Sailing around New Zealand

Emily is sailing solo around New Zealand on her 32 foot yacht Honey, from Lyttelton south down the east coast, around the bottom of Stewart Island, up the west coast of the South and North Islands and down the east coast back to Lyttelton. The whole adventure is expected to take 3 months. This blog will provide updates as I travel (when I have mobile reception to upload).

Friday, 27 January 2017

The Preparation Continues

I now had a rather lengthy list of items to attend to before Honey and I could start on our North Island trip. The main items were to sort the genoa, the autohelm, mount the wind direction vane and the solar panel, but there were still many other items to sort – some breakages from the trip up from Lyttelton, and others that I had made the decision to delay until I was in the Sounds. Hopai Sports Day, a fun day out for many families in the Sounds, was on 7th January and I hoped I would be ready to leave soon after this date or at least within the week following.

Tim arrived in the Sounds on New Year's Eve and with Dad and Tim assisting I worked through some of the to do list. By the time Hopai Sports rolled around I had the spare genoa on the furler, and Tim had lent me his working gib from Treasure. The spare genoa is the original, dating back to when Honey was first built – it even has a South African sail number. It has a lower foot than the genoa that blew out, meaning I have no or very little view under the sail. Dad and I had also installed the solar panel – my wind turbine no longer worked and I had opted to install a larger solar panel in place of the smaller one instead of a replacement wind turbine.

With Hopai Sports passed, and the time I planned to leave fast approaching, I still had a heap to do so it was time to step it up a notch. The wind was not being kind – with several strong northerly winds bringing a large chop into the bay, making work on the boat difficult. One calm morning, Tim, Dad and Sam winched me up to the top of the mast to tap and screw in the wind direction vane.

Then I turned my head to the autohelm. The ST1000 had stopped working again and there appeared to be no power getting to the main autohelm controller. After identifying that power to the units was not a problem, we pulled both apart. Sea water had got into both units, corrosion to the main controller rendering it beyond repair (that would explain the beeping as I motored into Kenepuru Sound – I guess salt water was frying the unit). After considering options, Dad located an identical second hand controller on Trademe which I bought. While I waited for it to arrive, Tim and I cleaned up the ST1000 as best we could, took it for a test run, and it worked again. Great, this will make a good back up!

By the time the replacement main autohelm controller had arrived, I had worked through almost all the other items on my list – engine checked over with impeller and diesel filters changed, broken sail slides replaced, replacement bulkhead compass installed, hanks for stay sail freed up, bimini fixed, and the list goes on. I receievd and installed the main autohelm controller and it powered up, great! Now to test it... but the drive wouldn't work. After some nervous moments, we found the drive was working and although all connections looked fine Dad and I replaced them and after a test run I concluded that I finally had a working autohelm. Now I felt Honey was ready to go, what a relief!

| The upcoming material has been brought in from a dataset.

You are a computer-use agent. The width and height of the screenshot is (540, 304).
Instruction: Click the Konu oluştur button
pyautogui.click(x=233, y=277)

It is true what they say that the preparation for sailing takes as long as if not longer than the actual trip. That has certainly been true for me and Honey, despite having already completed a circumnavigation of the South Island with her. It was now Wednesday 18th January and I had hoped to be on my way several days earlier. Tim had returned to Lyttelton and I was itching to get underway.

A quick trip to Blenheim to complete the final provisioning, and an overnight stay with Mum (my last night on terre firme for a while I hope) and I returned to Kenepuru to stow the boat, with the aim of getting away late in the afternoon after the weather bomb had passed.